Inflatie is nog te hoog en bovendien hardnekkig
De groei van het bruto binnenlands product (bbp) stijgt na dit jaar weer licht en wordt geraamd op 1,3% volgend jaar en 1,1% in 2025. De inflatie daalt na de piek van 11,6% afgelopen jaar naar 4,2% dit jaar en gaat verder omlaag naar 3,7% volgend jaar en 2,5% in 2025. Vooral de kerninflatie is hardnekkiger dan verwacht en ligt nu boven de totale inflatie (waarbij ook energie en voedingsprijzen meetellen). DNB raamt de kerninflatie in Nederland dit jaar op 6,8%, volgend jaar op 3,6% en in 2025 nog altijd op 2,8%.
Hogere inflatie leidt tot minder bestedingen
Door de hogere energieprijzen en de doorwerking daarvan in de prijzen van vrijwel alle goederen en diensten verliezen huishoudens koopkracht en besteden ze minder. Dat remt de economie af. Daarnaast groeit de Nederlandse export minder hard door de terugval van de wereldhandel. Om de hard gestegen inflatie de kop in te drukken, verhoogden centrale banken wereldwijd de rente. Dit remt de economie af, doordat de hogere rente de investeringen van bedrijven drukt en de woningmarkt afkoelt. De Nederlandse huizenprijzen dalen dit jaar met 5,1% en volgend jaar met nog eens 3,8%, waarna in 2025 weer een kleine plus volgt. De verwachting is dat de huizenprijzen in 2025 uiteindelijk zo’n 10% zijn gedaald ten opzichte van de piek in de zomer van 2022.
Afkoeling economie ook welkom
De afkoeling van de economie draagt de komende jaren enigszins bij aan de verwachte daling van de inflatie. Niettemin blijft de werkelijke productie (bbp) licht hoger dan wat over een langere tijd op een efficiënte manier kan worden volgehouden (de potentiële productie). De werkloosheid loopt iets op, maar blijft de komende jaren ruim onder de 4% en daarmee historisch gezien laag. De arbeidsmarkt blijft daardoor bijzonder krap. De overheidsfinanciën verslechteren de komende jaren. Weliswaar blijft de overheidsschuld met 50% ruim onder de EU-norm van 60%, maar het begrotingstekort komt met 2,2% dit jaar en 2,7% de komende jaren dicht bij de grens van 3%. Gelet op de stand van de economie is het begrotingsbeleid hiermee ruim te noemen.

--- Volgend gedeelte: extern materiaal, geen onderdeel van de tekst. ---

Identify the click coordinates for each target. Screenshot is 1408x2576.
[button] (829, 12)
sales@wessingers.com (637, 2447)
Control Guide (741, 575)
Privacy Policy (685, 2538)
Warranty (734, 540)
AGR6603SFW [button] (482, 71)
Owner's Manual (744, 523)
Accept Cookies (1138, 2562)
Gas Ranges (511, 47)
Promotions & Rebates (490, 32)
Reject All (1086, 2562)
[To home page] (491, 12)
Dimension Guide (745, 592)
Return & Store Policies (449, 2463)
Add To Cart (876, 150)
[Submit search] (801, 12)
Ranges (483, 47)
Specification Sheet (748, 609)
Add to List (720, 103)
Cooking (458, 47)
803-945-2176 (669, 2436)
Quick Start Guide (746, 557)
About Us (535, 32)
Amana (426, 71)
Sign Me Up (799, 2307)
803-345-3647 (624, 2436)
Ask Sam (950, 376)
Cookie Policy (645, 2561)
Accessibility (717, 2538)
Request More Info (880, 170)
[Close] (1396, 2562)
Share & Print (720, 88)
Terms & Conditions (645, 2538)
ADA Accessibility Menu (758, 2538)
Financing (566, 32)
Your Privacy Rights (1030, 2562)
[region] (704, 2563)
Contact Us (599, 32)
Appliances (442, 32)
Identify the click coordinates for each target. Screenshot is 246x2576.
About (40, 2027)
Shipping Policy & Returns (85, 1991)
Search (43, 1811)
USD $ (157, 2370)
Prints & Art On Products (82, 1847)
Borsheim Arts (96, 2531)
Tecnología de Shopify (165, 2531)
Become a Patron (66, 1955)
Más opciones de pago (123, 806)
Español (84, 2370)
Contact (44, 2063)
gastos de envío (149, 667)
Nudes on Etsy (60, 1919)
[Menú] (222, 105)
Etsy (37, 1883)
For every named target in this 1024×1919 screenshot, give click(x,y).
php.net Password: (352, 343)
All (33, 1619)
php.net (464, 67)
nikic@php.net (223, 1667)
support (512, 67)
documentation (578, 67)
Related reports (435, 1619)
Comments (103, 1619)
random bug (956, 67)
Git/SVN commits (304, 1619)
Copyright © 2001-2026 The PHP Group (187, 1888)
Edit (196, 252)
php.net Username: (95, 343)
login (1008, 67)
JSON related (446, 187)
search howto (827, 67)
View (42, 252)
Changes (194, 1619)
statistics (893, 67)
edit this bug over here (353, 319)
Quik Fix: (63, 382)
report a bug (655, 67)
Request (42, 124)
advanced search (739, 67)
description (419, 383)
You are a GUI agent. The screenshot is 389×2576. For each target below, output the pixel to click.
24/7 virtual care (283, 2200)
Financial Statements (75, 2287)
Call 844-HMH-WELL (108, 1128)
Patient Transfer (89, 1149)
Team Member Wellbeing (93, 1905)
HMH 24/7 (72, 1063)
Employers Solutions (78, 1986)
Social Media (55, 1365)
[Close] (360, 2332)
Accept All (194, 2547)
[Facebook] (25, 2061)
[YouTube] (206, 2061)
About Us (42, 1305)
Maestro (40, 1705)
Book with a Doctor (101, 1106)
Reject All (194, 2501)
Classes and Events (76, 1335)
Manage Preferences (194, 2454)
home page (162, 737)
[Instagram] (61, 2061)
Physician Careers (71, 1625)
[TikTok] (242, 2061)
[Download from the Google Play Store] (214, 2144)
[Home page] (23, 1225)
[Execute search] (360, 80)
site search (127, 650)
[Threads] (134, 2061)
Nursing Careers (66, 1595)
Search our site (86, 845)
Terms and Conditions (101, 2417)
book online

Overheden, werkgevers en vakbonden: draag bij aan inflatiebestrijding
De ECB streeft naar een inflatie van 2% op de middellange termijn. Sinds de inflatie daar fors bovenuit steeg, zijn renteverhogingen nodig om de inflatie naar beneden te brengen. Als de inflatie in de eurozone daalt, maar in Nederland relatief hoog blijft, wordt verlagen van de inflatie in Nederland nog moeilijker. De ECB richt zich immers op het hele eurogebied en kan het rentebeleid dus niet specifiek voor Nederland inzetten. Zodra de ECB stopt met het verhogen van de rente, moet inflatiebestrijding in Nederland vooral komen van de overheid en de sociale partners.
De inflatie wordt dan ook het effectiefst bedwongen als centrale banken, overheden, werkgevers en werknemers elkaar daarbij ondersteunen. Loononderhandelingen spelen daarbij een belangrijke rol. De uitkomst daarvan is afhankelijk van sector- en bedrijfsspecifieke omstandigheden, waarbij ook arbeidsmarktkrapte een rol speelt. Om te voorkomen dat het economische aanpassingsproces leidt tot een haasje-over-dynamiek die de inflatie verder versterkt, is het zaak dat bedrijven en vakbonden tot een beheerste groei van winsten en lonen komen.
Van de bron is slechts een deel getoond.